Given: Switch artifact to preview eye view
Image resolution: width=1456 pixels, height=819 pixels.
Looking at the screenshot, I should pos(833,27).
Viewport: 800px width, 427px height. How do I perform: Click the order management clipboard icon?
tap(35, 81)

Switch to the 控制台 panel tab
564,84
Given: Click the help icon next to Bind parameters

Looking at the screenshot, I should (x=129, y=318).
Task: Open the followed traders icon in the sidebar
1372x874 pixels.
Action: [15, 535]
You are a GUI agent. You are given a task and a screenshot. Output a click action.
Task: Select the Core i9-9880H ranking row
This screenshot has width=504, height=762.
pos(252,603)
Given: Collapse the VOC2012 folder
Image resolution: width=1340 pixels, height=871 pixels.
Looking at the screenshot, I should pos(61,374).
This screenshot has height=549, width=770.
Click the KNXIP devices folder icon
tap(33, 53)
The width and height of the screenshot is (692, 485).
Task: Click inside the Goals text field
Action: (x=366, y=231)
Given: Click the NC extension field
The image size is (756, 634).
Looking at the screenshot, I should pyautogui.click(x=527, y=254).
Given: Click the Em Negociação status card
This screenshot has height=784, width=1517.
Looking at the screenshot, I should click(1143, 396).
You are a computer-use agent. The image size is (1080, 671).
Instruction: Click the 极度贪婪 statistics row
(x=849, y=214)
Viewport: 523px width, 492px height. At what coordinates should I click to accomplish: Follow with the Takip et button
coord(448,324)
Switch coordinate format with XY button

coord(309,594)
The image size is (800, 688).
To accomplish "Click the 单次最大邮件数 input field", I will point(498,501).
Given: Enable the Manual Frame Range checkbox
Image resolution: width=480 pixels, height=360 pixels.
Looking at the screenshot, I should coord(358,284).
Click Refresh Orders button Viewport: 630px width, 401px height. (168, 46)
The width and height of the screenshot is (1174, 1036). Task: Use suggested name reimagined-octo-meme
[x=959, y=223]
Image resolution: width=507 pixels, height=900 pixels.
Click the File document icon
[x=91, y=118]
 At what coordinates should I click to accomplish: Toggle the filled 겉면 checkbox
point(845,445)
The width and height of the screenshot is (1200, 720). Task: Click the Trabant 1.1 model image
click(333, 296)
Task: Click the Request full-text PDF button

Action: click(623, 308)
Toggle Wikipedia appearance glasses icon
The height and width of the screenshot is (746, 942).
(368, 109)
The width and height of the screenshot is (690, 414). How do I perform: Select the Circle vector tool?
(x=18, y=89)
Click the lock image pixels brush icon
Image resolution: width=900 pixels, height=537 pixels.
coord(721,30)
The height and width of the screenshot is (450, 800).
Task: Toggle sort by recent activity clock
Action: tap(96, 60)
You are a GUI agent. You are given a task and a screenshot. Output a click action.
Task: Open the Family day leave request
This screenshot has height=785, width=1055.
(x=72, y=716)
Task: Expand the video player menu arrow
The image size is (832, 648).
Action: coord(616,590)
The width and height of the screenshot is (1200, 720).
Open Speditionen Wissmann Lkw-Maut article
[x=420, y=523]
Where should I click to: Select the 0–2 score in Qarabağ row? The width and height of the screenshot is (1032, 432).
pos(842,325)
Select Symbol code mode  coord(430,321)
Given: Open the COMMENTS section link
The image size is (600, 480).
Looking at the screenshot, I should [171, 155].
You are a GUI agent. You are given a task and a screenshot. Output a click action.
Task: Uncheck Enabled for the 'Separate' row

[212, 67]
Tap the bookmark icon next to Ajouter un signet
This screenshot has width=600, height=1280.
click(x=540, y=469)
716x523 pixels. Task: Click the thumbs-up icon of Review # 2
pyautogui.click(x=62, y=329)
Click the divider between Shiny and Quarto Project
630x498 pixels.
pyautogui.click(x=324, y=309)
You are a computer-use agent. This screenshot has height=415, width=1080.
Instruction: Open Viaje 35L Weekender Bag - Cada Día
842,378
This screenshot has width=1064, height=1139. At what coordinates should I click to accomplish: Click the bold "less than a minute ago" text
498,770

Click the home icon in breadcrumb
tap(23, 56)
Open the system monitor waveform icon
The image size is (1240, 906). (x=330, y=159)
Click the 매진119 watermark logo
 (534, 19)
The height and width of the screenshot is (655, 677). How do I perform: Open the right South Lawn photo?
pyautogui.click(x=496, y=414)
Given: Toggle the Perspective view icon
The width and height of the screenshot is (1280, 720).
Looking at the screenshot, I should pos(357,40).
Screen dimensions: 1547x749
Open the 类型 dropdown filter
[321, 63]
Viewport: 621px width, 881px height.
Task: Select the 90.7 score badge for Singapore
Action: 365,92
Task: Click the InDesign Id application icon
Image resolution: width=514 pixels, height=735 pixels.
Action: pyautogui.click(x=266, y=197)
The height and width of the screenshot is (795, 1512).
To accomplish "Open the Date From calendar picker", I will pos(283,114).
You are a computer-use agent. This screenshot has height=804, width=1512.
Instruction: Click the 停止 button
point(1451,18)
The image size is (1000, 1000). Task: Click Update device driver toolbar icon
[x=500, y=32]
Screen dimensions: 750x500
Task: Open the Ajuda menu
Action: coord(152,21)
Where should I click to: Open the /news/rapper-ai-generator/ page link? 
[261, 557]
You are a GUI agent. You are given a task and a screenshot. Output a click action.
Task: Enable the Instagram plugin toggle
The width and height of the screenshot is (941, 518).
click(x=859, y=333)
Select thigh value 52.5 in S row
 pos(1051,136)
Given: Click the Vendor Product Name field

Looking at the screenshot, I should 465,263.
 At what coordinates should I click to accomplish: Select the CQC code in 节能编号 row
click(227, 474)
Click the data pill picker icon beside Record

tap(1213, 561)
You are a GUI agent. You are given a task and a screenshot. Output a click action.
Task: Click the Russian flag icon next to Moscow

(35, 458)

§ What to work on
Look above for the line holding "Viewport: 800px width, 427px" and the line holding "This screenshot has height=549, width=770.", then output exactly those two lines and every line between them, nothing more.

§ Response to this task
Viewport: 800px width, 427px height. How do I perform: Click the order management clipboard icon?
tap(35, 81)

Switch to the 控制台 panel tab
564,84
Given: Click the help icon next to Bind parameters

Looking at the screenshot, I should (x=129, y=318).
Task: Open the followed traders icon in the sidebar
1372x874 pixels.
Action: [15, 535]
You are a GUI agent. You are given a task and a screenshot. Output a click action.
Task: Select the Core i9-9880H ranking row
This screenshot has width=504, height=762.
pos(252,603)
Given: Collapse the VOC2012 folder
Image resolution: width=1340 pixels, height=871 pixels.
Looking at the screenshot, I should pos(61,374).
This screenshot has height=549, width=770.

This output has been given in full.